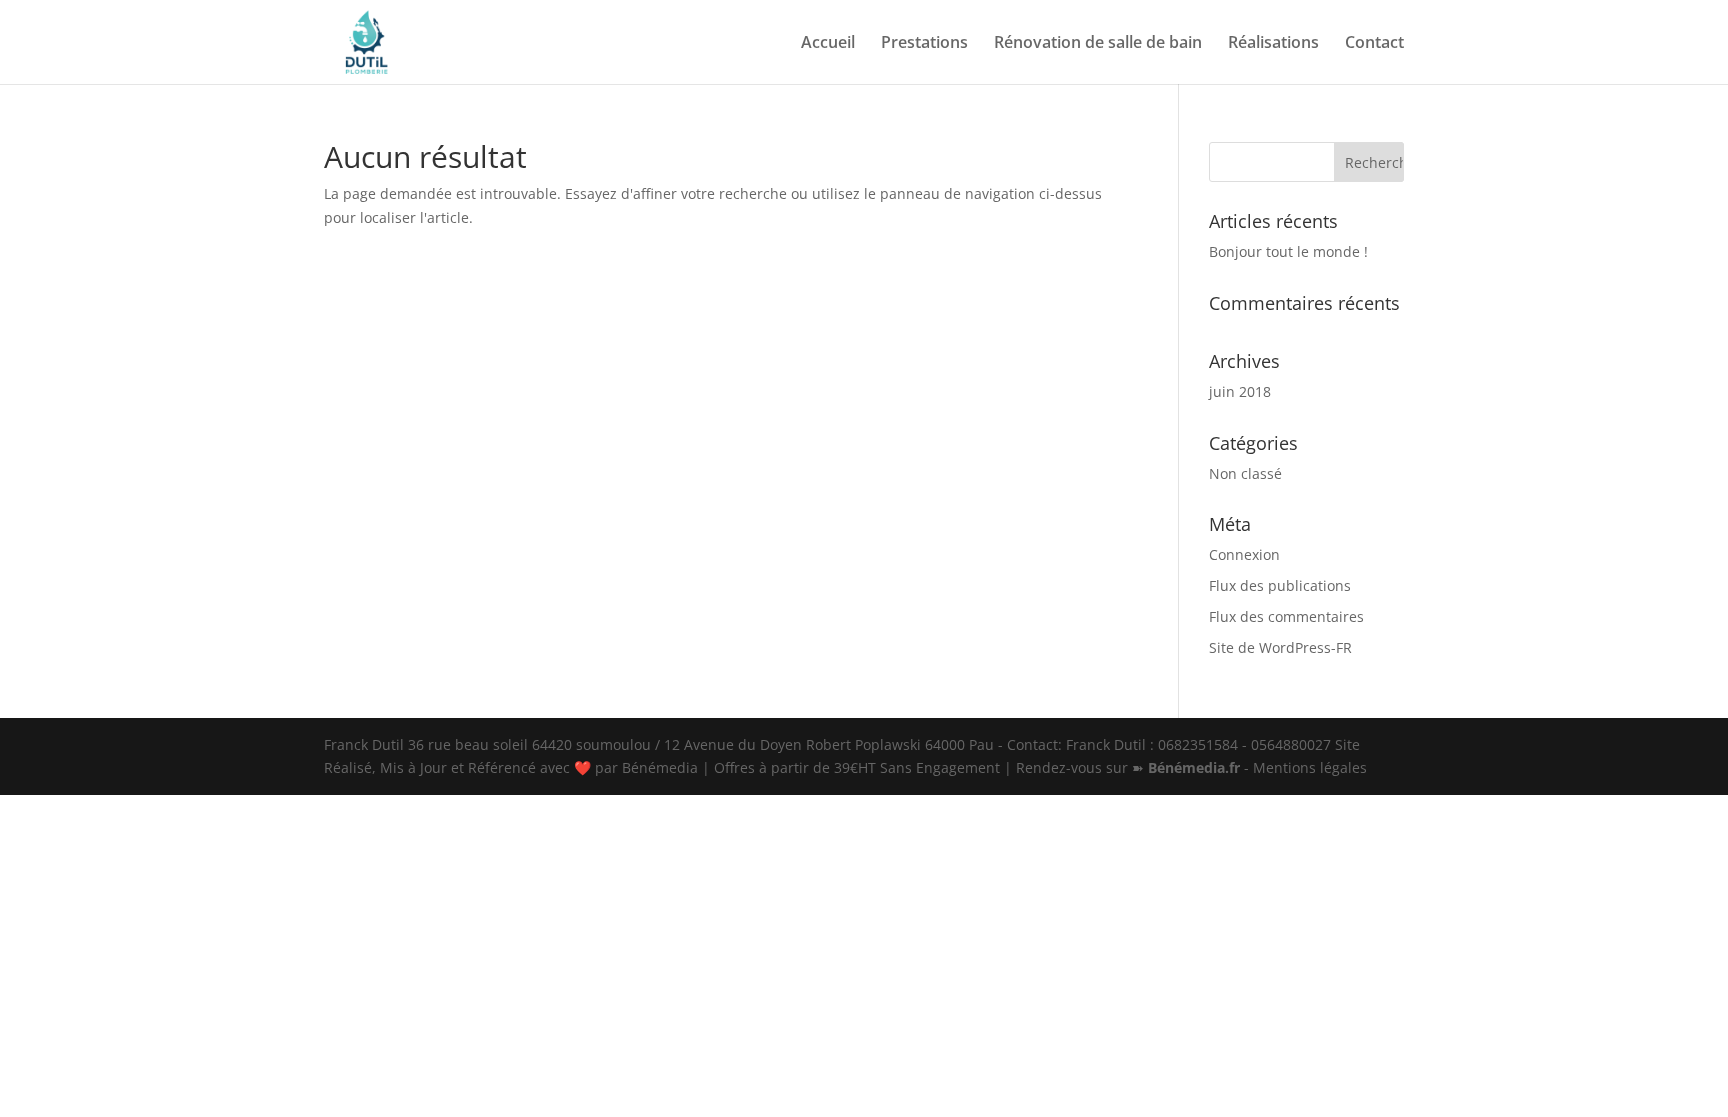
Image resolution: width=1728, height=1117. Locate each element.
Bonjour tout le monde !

==

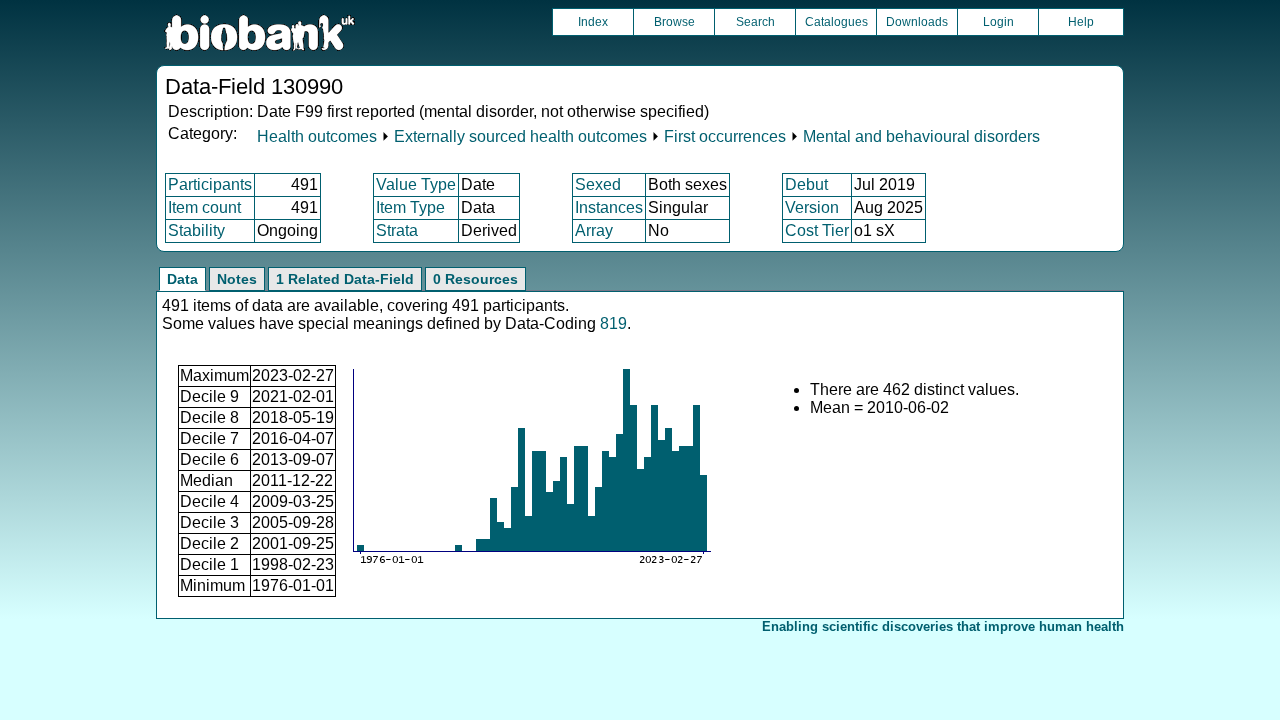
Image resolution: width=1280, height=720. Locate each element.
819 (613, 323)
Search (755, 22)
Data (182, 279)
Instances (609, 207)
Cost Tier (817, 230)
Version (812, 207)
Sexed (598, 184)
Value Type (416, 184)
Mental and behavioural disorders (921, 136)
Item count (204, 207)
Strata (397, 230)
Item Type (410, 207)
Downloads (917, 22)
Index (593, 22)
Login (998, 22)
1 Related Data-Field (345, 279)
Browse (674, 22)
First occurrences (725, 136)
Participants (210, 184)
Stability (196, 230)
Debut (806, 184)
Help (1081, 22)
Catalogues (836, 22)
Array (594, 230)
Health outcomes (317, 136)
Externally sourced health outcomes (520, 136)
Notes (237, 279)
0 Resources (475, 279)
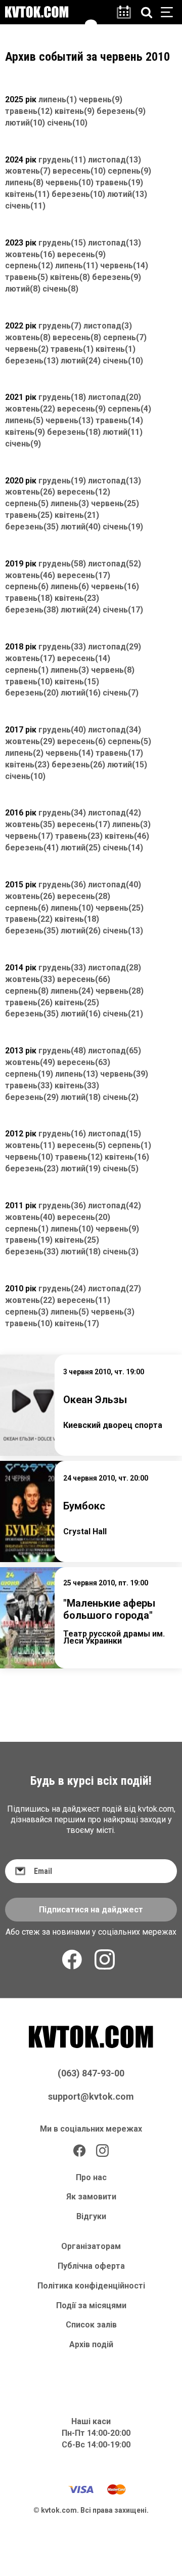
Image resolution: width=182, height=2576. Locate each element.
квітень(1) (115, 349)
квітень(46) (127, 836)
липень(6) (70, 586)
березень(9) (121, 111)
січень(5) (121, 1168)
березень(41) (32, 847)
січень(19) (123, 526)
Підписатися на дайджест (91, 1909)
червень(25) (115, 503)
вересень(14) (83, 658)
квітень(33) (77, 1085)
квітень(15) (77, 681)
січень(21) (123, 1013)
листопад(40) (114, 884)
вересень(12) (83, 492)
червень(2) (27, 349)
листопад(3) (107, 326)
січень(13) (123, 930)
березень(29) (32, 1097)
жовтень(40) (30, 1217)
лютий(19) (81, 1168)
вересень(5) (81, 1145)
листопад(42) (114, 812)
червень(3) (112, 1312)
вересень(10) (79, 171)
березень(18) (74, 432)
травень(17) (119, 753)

## Problem statement
Every line above that includes the word "width" should be listed.

## Written answer
Image resolution: width=1728, height=1117. Locate each element.
Image resolution: width=1280, height=720. Locate each element.
Image resolution: width=182, height=2576. Locate each element.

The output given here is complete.